As previously shown (Ross et al. 1984b; Brown & Guyenet, 1985), repetitive electrical stimulation of the RVLM raised MAP in an intensity-dependent manner. The attenuation of this pressor response in rats treated with anti-DβH-SAP is consistent with the reduction in evoked sSNA observed in these animals. This result agrees with the finding that stimulation of cell bodies within the RVLM by microinjection of glutamate produces a smaller increase in MAP in rats that have received injections of anti-DβH-SAP directly into the RVLM (Madden et al. 1999). Importantly, both studies indicate that the pressor response to RVLM stimulation is only attenuated, not eliminated, by massive lesions of C1 cells. Because the selective destruction of A5 neurones produced no such deficit, the attenuation of the pressor effect of RVLM stimulation in rats treated with anti-DβH-SAP is most probably due to the loss of the adrenergic neurones.

Summary and conclusions

The present data suggest that adrenergic C1 neurones may not play a dominant role in generating the sympathetic vasomotor tone of anaesthetized animals under resting conditions. Instead, this role may be fulfilled by lightly myelinated, non-catecholaminergic presympathetic RVLM neurones, which are spared by treatment with anti-DβH-SAP. However, the deficits observed during stimulation of the RVLM in rats treated with anti-DβH-SAP support the prevalent theory that C1 cells have a sympathoexcitatory role (Dampney, 1994b). The attenuation of the short latency evoked sSNA response in rats treated with anti-DβH-SAP suggests that the lightly myelinated C1 cells contribute to the activation of sympathetic preganglionic neurones, either by the release of glutamate or via a catecholaminergic facilitation of glutamatergic excitation by non-C1 neurones. However, the precise function of the unmyelinated C1 cells in the stimulation of sympathetic preganglionic neurones is less clear. The persistence of the long latency evoked sSNA response to stimulation of the RVLM in rats treated with anti-DβH-SAP suggests that slowly conducting C1 cells are not responsible for this sympathoexcitatory response. However, these cells may provide a level of catecholaminergic tone that influences the general excitability of preganglionic neurones.

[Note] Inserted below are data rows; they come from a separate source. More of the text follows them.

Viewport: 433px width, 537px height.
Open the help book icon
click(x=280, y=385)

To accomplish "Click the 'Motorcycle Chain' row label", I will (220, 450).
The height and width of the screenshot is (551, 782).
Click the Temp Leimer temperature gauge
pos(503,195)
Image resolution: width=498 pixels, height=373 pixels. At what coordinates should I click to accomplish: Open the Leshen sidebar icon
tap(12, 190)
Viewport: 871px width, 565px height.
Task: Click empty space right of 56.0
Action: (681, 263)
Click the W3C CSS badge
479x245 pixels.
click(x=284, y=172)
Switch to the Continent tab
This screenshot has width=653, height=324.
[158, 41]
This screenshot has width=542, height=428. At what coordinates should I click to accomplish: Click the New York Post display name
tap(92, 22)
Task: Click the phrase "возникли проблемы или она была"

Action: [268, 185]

Nevertheless, most bulbospinal adrenergic cells are activated during stressful conditions such as sustained hypotension, haemorrhage, or activation of peripheral chemoreceptors (Li & Dampney, 1994; Chan & Sawchenko, 1994; Janssen et al. 1995a;Schreihofer & Guyenet, 2000), and they are likely to make a significant contribution to the stimulation of sympathetic vasomotor tone under these conditions.

Acknowledgments

This work was supported by a grant from the National Institutes of Health to P.G.G. (HL 28785).